The lesson here is an old one, namely that pointer chasing is expensive business further amplified by the distance between the producing CPU and consuming CPU.
The off-heap queue can offer an alternative to native code integration as the consuming thread may interact directly with the off-heap queue and write results back to a different off-heap queue.
Running a similar benchmark adapted to use a memory mapped file as the backing DirectByteBuffer for the off-heap queue we get:
    same core      - ops/sec=135M
    across cores   - ops/sec=98M
    across sockets - ops/sec=25M



JOY! a pure Java IPC that gives you 135M messages per second is more throughput then you'd get with most commercial products out there. This is still not as fast as the same queue in process and I admit I'm not sure what the source of the performance difference is. Still I am quite happy with it.

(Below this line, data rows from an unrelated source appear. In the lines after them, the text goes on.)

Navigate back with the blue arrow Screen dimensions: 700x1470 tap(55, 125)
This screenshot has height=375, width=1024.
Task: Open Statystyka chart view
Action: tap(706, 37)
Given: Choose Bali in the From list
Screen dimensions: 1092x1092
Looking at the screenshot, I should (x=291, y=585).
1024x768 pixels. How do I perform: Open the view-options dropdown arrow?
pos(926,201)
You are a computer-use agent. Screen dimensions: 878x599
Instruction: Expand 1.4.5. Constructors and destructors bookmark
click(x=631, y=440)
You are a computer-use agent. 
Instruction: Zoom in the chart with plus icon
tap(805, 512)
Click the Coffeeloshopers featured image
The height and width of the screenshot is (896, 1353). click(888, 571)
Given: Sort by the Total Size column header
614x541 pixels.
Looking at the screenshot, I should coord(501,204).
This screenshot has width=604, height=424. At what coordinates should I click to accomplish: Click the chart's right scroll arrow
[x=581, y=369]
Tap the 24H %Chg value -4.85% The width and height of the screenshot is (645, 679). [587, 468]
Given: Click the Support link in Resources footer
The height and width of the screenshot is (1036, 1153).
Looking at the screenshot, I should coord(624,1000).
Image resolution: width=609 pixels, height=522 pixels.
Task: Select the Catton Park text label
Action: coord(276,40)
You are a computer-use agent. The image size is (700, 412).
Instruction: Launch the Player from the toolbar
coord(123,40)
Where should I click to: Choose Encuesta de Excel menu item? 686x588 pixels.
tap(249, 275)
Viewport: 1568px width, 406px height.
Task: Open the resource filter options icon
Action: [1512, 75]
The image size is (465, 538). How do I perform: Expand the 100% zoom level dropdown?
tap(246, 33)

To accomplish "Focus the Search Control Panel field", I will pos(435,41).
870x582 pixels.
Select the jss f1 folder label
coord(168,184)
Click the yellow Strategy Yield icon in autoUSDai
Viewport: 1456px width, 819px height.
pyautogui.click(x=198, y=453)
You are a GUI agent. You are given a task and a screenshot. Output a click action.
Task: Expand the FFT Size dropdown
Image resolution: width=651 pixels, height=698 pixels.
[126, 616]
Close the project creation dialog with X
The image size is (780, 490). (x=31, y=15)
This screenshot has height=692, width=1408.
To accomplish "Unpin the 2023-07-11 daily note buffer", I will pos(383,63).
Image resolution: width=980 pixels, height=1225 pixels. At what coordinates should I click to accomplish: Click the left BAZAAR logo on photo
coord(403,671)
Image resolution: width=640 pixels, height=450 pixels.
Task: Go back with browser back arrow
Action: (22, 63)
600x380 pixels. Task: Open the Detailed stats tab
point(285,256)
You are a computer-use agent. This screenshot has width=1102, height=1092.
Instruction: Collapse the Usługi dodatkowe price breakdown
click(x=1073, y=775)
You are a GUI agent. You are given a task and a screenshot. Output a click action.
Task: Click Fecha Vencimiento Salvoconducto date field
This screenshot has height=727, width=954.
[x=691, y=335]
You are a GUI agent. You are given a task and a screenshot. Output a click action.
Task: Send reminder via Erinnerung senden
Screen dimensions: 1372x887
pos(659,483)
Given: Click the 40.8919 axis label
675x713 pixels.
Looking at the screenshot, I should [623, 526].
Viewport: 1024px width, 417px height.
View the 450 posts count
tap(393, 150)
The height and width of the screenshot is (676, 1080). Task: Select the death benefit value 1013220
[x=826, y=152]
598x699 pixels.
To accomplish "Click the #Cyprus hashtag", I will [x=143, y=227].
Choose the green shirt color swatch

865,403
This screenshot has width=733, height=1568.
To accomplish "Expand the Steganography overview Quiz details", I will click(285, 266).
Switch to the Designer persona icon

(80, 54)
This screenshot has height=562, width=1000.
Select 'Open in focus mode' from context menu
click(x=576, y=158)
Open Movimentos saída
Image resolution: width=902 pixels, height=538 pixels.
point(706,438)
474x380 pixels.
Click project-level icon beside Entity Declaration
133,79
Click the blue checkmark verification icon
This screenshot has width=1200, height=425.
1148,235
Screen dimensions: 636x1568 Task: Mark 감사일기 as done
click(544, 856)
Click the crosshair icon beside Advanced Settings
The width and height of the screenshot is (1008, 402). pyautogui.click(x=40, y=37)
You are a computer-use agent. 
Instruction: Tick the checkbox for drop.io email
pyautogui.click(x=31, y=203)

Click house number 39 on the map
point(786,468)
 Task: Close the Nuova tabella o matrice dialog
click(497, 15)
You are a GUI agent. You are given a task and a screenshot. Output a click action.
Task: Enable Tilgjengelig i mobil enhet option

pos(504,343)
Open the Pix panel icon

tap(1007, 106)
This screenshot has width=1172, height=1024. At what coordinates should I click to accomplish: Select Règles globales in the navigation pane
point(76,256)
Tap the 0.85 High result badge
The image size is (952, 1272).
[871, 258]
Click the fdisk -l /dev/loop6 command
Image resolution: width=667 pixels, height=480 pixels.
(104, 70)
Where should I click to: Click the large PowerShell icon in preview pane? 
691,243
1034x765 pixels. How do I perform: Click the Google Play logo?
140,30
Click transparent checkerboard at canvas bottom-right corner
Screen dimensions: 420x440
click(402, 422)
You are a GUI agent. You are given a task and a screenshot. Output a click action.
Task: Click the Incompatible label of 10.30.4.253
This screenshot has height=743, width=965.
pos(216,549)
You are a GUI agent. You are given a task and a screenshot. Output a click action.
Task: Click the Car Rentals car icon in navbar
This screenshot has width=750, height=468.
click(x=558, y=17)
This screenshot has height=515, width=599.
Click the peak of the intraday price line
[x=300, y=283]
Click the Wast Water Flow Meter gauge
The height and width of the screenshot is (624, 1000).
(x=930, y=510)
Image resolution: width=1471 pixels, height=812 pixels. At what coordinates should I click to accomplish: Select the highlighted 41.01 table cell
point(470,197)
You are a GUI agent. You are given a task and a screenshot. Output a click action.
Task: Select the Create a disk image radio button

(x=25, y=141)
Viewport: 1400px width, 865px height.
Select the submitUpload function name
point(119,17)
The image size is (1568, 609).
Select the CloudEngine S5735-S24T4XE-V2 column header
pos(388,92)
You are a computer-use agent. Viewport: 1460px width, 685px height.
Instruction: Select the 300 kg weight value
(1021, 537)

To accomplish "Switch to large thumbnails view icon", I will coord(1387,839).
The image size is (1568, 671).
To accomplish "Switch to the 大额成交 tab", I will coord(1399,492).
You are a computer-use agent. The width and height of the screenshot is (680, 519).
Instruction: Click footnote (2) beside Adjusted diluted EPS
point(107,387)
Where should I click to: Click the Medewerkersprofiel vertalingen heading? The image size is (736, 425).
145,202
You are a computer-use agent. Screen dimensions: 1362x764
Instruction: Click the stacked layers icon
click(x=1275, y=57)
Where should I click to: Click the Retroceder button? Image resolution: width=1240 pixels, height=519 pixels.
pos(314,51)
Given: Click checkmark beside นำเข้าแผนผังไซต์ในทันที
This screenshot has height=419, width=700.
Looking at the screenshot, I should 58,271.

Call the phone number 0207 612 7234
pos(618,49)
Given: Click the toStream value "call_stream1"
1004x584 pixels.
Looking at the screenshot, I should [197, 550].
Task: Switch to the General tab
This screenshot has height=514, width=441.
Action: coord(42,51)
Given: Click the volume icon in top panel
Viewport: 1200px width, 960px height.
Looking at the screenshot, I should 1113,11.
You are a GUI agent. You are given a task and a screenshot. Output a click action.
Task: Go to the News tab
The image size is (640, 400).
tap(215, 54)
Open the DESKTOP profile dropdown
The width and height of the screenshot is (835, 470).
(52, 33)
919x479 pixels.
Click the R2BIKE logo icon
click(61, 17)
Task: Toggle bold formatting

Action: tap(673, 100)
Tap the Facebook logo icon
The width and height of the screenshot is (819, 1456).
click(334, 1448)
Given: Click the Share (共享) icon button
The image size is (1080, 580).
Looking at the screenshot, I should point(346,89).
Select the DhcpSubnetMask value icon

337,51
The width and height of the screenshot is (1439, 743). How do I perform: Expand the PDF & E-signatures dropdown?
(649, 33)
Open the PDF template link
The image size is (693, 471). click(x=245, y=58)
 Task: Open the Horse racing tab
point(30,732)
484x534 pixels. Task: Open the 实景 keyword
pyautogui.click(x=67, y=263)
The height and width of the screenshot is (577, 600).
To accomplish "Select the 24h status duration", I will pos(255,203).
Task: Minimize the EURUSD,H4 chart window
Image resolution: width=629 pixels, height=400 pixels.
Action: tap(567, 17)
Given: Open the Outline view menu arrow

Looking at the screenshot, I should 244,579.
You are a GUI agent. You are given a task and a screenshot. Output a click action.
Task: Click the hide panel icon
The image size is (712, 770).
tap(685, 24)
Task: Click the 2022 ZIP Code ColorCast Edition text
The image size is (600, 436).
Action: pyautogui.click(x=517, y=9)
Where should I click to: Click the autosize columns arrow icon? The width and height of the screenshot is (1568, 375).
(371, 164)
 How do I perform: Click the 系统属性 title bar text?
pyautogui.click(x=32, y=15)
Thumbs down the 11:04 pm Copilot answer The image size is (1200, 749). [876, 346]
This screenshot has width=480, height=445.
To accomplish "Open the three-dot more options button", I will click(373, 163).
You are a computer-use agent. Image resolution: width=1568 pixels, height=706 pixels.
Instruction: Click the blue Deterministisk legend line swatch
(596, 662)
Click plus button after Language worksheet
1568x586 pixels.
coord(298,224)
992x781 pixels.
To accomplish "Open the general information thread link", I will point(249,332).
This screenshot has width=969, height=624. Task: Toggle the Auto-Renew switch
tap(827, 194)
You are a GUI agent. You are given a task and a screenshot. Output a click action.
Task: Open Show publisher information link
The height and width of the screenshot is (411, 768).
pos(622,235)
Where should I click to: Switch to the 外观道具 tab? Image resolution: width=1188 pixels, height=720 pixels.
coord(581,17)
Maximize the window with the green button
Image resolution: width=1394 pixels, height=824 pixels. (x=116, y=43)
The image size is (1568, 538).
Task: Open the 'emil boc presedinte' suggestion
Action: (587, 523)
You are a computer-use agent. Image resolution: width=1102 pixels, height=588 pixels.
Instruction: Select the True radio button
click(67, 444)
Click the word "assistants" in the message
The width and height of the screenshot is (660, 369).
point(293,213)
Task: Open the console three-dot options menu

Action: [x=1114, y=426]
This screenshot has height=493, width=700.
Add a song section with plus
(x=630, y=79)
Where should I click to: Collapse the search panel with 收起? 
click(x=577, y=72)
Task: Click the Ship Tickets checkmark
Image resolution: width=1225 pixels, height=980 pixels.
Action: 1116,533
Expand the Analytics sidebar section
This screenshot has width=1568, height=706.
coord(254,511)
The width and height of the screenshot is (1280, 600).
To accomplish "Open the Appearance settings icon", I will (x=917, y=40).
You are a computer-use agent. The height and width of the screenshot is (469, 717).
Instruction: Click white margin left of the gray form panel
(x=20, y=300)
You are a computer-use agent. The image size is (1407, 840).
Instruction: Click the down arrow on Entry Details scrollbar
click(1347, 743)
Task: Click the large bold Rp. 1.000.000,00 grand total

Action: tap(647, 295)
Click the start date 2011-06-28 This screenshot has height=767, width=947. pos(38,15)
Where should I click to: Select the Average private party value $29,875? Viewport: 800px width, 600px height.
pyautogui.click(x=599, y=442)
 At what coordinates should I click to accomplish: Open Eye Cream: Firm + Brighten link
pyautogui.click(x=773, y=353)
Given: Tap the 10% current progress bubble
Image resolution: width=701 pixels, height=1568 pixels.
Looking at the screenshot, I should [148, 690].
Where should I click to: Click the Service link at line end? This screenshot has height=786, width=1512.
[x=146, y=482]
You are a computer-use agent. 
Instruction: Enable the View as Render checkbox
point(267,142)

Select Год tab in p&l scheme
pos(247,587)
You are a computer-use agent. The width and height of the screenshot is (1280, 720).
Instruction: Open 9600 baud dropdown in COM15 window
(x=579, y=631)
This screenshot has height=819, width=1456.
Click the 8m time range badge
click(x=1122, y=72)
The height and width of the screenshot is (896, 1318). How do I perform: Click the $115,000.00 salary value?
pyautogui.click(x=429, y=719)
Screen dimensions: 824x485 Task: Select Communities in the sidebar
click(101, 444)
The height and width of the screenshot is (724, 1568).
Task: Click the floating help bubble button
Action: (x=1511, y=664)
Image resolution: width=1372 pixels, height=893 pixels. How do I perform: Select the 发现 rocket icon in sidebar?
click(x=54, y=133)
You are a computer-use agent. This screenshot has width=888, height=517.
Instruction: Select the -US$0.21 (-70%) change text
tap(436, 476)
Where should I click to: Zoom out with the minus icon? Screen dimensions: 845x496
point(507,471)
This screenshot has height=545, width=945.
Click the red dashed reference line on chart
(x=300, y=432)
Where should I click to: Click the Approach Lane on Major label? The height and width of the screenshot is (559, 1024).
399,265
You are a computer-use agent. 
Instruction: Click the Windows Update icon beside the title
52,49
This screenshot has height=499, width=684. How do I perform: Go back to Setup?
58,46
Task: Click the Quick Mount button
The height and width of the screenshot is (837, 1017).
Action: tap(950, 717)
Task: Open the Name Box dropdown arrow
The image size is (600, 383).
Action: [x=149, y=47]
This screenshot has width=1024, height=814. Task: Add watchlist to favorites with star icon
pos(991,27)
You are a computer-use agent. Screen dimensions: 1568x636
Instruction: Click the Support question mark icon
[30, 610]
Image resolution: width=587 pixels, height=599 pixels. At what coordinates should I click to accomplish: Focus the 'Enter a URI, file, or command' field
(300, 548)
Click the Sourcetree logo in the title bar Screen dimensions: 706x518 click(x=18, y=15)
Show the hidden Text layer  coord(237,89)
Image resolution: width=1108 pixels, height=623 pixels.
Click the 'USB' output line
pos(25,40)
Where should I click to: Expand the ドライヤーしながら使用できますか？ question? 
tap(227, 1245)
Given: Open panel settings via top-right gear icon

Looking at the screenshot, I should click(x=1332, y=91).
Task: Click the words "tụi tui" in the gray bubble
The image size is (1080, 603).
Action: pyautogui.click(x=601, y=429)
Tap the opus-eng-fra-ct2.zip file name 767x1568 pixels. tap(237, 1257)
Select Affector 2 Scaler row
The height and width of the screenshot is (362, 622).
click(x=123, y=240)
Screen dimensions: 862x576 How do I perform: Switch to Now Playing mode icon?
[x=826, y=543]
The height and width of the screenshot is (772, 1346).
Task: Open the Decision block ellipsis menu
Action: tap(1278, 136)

A few notes/observations from the experimentation process:
  1. I got a variety of results, stabilizing around different average throughputs. I chose the best for the above summary and plan to go into detail about the results in the near future.
  2. The JVM was launched with: -XX:+UseCondCardMark -XX:CompileThreshold=100000
  3. Removing the Thread.yield from the producer/consumer loops improved performance when running on the same core, but made it worse otherwise.
  4. Moving the queue allocation into the test loop changes the performance profile dramatically.
  5. I've not had time to fully explore the size of the queue as a variable in the experiment but the little I've done suggests it makes a difference, choose the right size for your application.
I realize this post is rather less accessible than the previous one, so if you have any questions please ask.